• [Task instructions]:
Rewrite all of these lines so that "x-axis" becomes "horizontal axis", with everything else unchanged. Leave the pictures out of your answer.

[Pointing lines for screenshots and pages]
= = = = =

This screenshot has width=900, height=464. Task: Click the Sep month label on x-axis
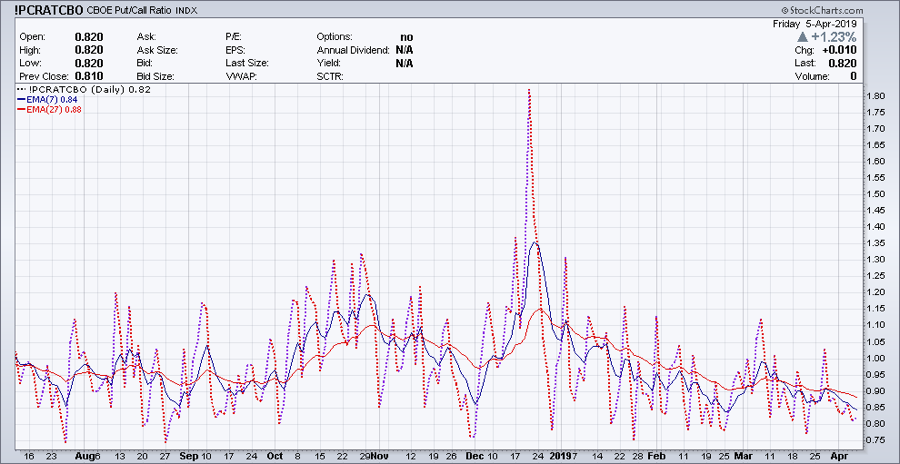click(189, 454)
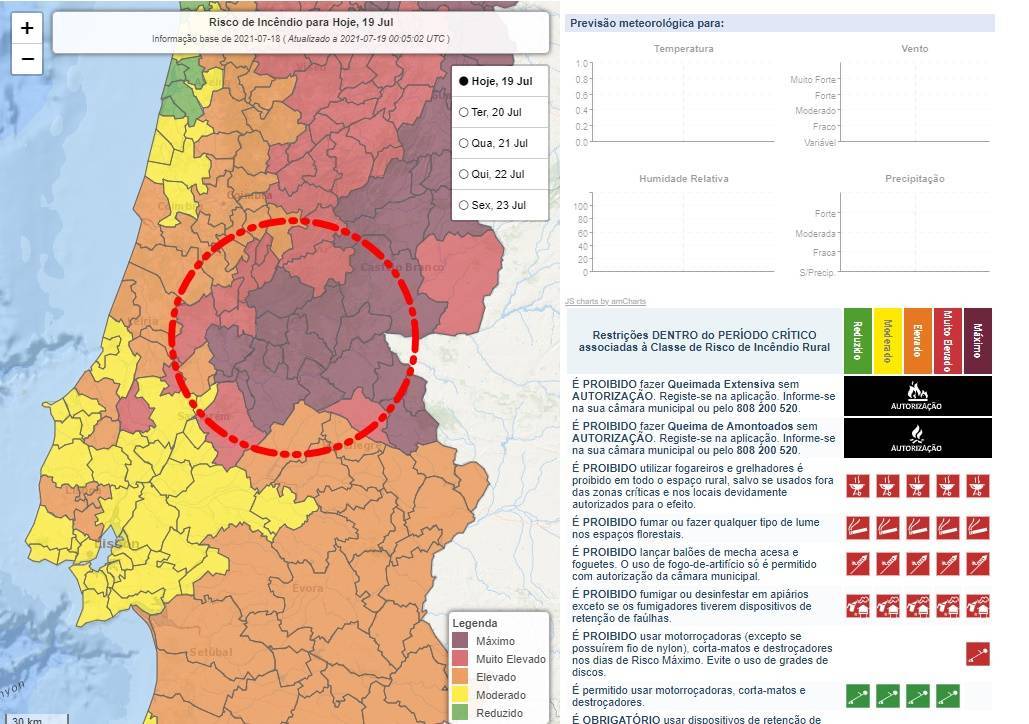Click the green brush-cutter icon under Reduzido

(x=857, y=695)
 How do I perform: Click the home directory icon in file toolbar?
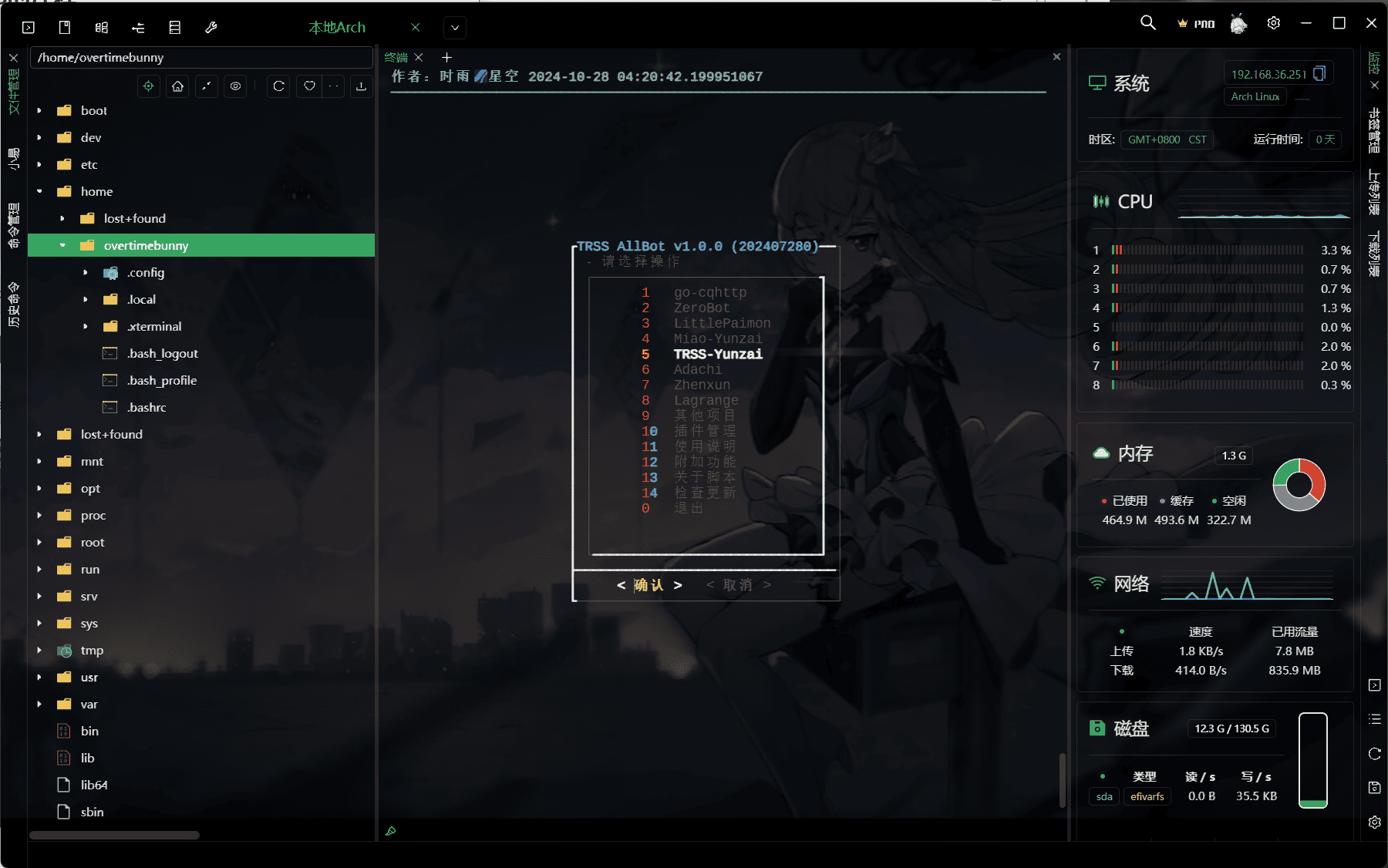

= = = = =

• [Task solution]:
This screenshot has width=900, height=464. Task: Click the Sep month label on horizontal axis
click(189, 454)
Click the green brush-cutter icon under Reduzido

(x=857, y=695)
 How do I perform: Click the home directory icon in file toolbar?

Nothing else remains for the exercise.